### What the task requires
In the entries below, find the line with "Viewport: 544px width, 299px" and transcribe it and every line after it exactly, through the last line, without pictures.

[Saved entries]
◆ ◆ ◆ ◆ ◆
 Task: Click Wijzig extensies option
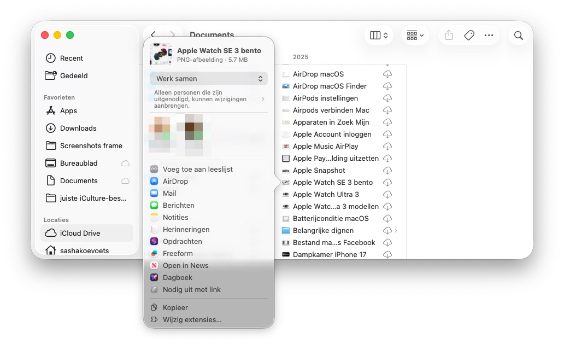192,320
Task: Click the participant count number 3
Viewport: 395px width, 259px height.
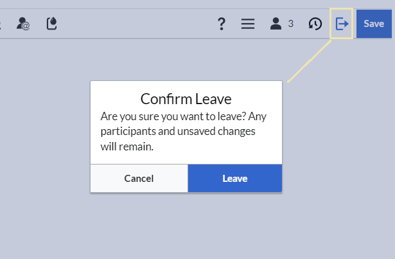Action: point(290,24)
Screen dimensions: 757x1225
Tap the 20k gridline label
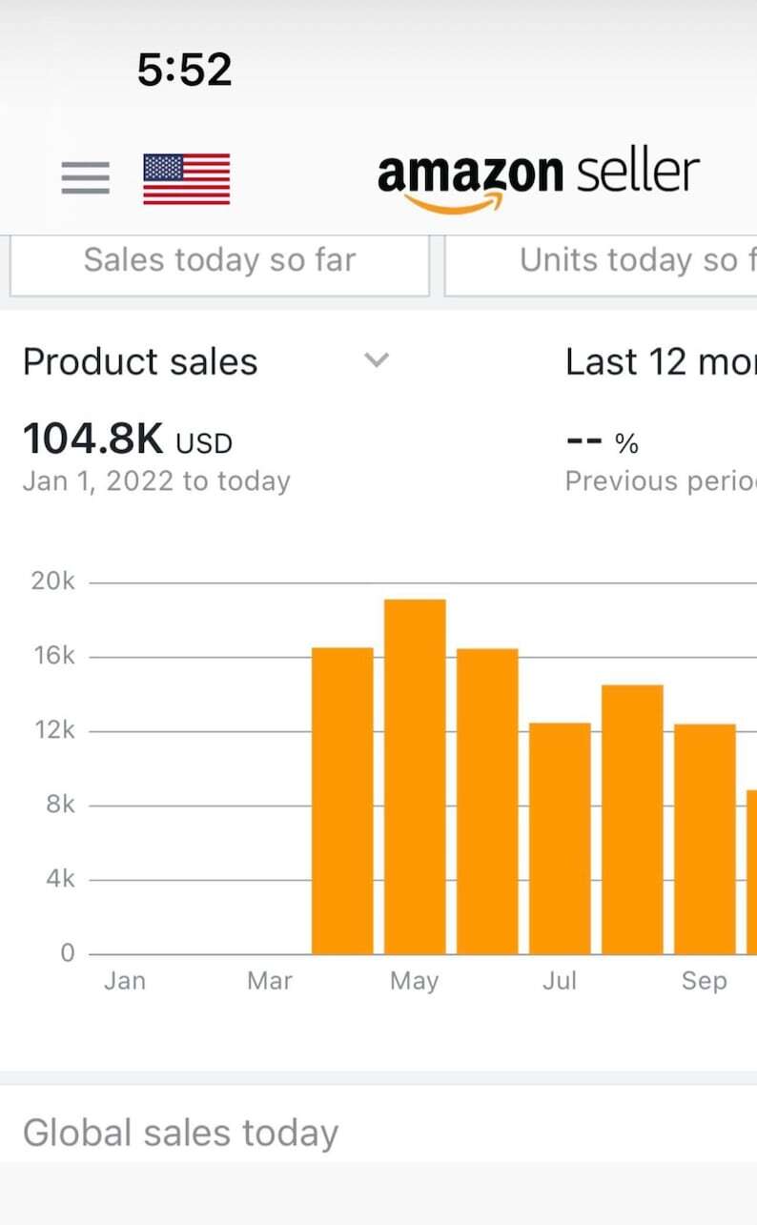point(52,582)
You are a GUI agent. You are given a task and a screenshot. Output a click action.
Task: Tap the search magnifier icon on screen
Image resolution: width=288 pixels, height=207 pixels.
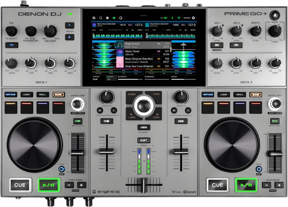point(101,18)
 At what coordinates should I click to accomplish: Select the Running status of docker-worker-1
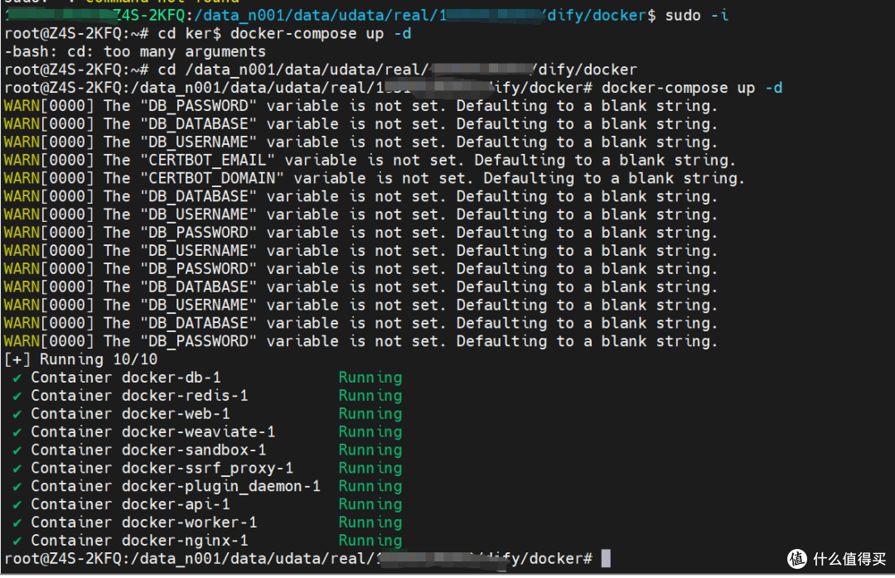click(x=370, y=522)
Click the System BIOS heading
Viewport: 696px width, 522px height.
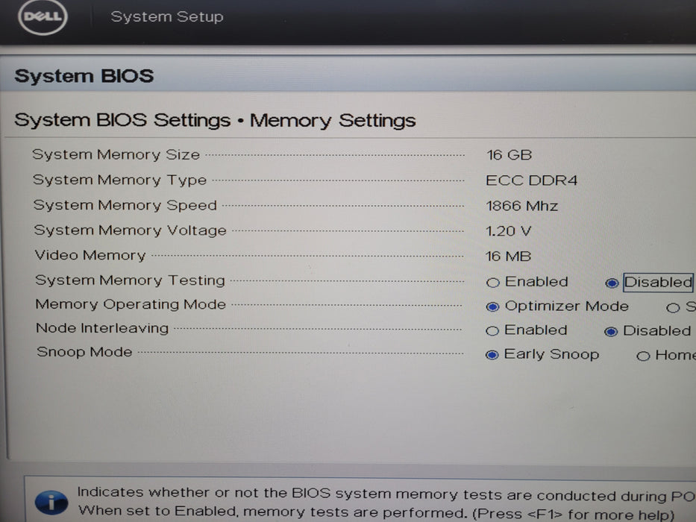[82, 75]
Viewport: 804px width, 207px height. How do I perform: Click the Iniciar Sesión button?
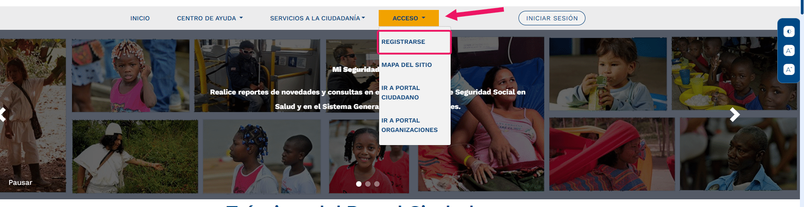(552, 18)
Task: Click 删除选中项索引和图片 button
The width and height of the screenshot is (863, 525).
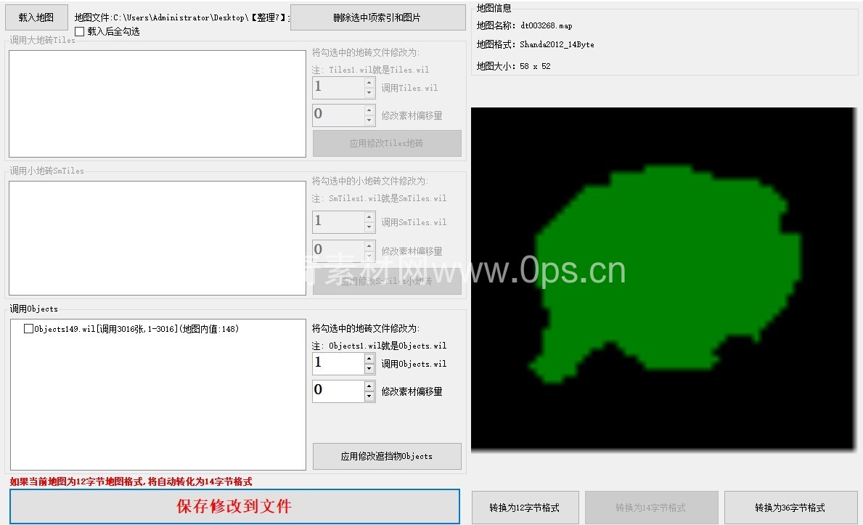Action: tap(377, 17)
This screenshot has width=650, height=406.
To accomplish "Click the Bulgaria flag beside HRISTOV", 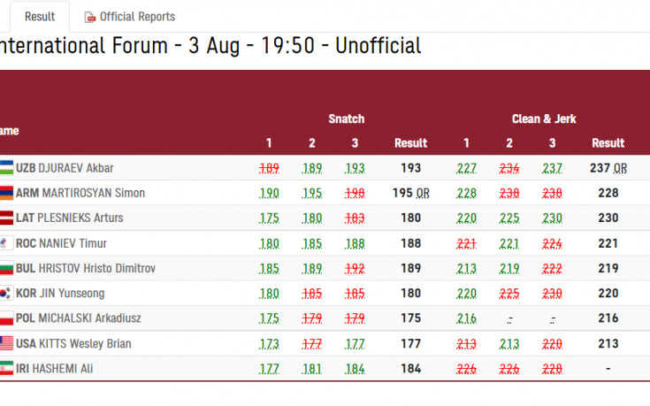I will tap(6, 268).
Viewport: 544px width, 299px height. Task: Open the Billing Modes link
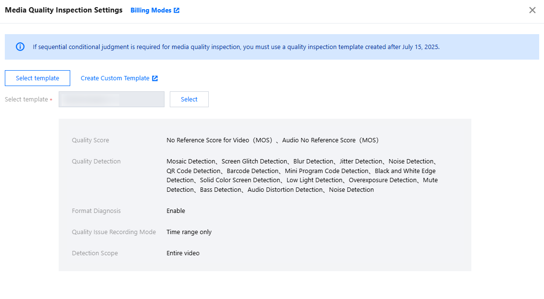[x=151, y=10]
◆ ◆ ◆ ◆ ◆
### Task output
Viewport: 544px width, 299px height. Task: Open the Billing Modes link
[x=151, y=10]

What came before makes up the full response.